### WHAT IS BEING ASKED
Echo the lines below word for word, starting at the line that contains "Given: Toggle Instant3D mode" and ending after the line that contains "tap(1774, 26)".

[Element lookup lines]

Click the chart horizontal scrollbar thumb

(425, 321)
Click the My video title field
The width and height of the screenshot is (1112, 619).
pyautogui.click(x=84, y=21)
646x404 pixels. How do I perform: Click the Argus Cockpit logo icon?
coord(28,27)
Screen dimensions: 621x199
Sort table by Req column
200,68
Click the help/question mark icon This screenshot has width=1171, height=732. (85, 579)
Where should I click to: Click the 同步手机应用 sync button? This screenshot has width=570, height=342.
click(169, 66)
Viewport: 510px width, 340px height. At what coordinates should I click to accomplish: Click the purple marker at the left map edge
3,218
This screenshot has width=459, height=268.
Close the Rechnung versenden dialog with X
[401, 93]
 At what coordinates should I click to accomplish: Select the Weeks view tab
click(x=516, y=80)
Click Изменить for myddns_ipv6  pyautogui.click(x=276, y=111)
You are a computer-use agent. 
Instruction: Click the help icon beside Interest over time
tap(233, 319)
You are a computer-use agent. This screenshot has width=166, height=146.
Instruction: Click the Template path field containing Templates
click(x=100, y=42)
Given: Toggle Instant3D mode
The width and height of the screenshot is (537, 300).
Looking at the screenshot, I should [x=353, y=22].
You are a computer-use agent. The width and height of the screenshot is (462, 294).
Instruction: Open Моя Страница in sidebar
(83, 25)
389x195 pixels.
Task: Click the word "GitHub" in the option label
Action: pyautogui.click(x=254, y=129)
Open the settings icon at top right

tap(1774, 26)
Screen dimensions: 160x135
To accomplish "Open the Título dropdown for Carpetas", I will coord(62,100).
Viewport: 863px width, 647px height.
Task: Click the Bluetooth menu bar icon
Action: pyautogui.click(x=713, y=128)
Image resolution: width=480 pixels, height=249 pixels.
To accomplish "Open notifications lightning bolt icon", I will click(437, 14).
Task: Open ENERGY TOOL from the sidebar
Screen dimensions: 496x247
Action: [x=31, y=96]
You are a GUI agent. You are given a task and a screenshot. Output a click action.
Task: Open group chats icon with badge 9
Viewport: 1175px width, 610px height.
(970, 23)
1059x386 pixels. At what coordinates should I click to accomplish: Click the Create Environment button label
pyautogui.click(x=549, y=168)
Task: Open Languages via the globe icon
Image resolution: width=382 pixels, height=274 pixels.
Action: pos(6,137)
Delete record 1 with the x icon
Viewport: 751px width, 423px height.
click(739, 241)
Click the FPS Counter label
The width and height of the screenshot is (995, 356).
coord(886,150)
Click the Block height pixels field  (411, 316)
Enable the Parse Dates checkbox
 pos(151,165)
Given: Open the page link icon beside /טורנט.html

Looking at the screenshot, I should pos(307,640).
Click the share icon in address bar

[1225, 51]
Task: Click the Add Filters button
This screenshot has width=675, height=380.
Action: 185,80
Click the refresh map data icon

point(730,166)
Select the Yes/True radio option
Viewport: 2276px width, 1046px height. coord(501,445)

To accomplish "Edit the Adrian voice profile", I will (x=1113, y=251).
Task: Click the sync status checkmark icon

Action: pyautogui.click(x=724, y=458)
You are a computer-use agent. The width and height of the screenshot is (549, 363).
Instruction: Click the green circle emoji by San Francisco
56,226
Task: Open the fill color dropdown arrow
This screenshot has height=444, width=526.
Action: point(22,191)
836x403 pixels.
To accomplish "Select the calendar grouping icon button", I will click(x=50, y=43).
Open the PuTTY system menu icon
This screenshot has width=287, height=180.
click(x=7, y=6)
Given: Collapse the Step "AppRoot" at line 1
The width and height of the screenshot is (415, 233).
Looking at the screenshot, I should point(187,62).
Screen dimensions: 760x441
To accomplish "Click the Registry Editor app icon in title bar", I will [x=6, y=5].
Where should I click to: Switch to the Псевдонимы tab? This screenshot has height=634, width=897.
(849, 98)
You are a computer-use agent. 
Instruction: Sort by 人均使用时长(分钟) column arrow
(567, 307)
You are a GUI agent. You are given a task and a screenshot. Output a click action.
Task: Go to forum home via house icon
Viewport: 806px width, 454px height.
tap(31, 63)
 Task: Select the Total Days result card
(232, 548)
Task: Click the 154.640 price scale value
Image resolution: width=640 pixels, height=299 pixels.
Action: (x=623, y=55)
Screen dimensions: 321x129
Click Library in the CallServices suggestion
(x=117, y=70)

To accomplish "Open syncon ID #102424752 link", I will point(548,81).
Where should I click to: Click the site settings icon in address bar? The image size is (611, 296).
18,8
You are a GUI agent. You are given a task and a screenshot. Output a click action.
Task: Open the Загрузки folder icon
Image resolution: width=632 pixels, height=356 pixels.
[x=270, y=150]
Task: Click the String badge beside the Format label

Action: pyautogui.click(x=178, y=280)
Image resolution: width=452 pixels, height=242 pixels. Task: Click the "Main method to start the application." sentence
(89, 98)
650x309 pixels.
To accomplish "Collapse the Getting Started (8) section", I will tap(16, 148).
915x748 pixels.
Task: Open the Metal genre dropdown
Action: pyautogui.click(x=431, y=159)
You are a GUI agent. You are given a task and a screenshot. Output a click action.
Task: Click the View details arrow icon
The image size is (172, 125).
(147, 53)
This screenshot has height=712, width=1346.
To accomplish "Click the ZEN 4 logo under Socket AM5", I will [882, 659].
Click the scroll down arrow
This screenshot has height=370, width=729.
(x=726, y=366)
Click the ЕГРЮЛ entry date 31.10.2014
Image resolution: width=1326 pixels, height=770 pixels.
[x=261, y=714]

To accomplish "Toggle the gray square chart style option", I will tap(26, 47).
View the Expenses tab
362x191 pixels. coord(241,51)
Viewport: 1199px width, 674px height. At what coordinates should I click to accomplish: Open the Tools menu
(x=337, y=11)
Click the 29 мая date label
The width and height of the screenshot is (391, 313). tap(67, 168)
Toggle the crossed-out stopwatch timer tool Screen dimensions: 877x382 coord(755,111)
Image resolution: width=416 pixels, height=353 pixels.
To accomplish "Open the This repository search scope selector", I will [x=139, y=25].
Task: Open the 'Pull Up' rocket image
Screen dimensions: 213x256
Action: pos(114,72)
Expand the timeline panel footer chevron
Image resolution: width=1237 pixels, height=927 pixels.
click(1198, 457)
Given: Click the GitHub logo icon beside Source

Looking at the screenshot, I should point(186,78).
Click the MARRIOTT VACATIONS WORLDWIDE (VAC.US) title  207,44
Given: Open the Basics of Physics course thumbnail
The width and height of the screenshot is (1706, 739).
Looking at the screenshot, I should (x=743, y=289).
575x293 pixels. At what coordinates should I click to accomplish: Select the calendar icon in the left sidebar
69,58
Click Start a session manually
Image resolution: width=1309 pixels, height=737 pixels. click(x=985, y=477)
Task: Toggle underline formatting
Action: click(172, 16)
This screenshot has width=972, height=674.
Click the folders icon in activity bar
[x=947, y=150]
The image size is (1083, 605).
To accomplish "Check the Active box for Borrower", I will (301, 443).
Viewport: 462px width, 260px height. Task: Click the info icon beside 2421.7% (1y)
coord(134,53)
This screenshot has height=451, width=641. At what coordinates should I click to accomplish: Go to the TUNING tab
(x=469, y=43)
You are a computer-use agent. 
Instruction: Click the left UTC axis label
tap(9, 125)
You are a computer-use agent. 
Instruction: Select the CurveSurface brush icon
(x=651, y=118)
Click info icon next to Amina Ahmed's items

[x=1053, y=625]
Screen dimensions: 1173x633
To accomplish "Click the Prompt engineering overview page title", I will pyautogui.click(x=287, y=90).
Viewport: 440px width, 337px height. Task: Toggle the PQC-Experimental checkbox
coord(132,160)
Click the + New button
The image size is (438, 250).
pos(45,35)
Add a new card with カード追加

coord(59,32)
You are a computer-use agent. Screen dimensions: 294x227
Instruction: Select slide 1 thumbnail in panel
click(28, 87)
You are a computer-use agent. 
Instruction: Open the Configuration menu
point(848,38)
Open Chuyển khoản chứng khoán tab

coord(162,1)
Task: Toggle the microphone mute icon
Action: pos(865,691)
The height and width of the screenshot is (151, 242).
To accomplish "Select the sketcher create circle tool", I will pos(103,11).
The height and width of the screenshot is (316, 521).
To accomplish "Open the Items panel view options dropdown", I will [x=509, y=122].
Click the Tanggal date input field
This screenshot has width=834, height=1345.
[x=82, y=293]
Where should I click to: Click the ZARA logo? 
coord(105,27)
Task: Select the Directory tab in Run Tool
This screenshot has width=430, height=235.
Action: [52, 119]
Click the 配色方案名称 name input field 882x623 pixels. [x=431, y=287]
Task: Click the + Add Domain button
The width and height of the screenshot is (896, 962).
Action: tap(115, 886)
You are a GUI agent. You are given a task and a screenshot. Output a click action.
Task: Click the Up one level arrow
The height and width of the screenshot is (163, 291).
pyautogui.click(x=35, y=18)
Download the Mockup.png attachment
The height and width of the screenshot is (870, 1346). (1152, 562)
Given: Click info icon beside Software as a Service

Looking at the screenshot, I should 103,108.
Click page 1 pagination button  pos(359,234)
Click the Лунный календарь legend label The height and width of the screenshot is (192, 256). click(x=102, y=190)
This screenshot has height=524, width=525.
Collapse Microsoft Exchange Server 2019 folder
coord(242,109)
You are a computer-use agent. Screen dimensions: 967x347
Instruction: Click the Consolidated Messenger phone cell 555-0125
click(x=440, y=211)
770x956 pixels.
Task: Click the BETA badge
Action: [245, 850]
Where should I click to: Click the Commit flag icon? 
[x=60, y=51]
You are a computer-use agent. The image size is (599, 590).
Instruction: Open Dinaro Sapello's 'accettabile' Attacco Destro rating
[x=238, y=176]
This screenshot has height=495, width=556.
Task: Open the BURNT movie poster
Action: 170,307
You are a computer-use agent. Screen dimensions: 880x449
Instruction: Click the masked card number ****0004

### WORKED SOLUTION
Given: Toggle Instant3D mode
The width and height of the screenshot is (537, 300).
Looking at the screenshot, I should [x=353, y=22].
You are a computer-use agent. The width and height of the screenshot is (462, 294).
Instruction: Open Моя Страница in sidebar
(83, 25)
389x195 pixels.
Task: Click the word "GitHub" in the option label
Action: pyautogui.click(x=254, y=129)
Open the settings icon at top right

tap(1774, 26)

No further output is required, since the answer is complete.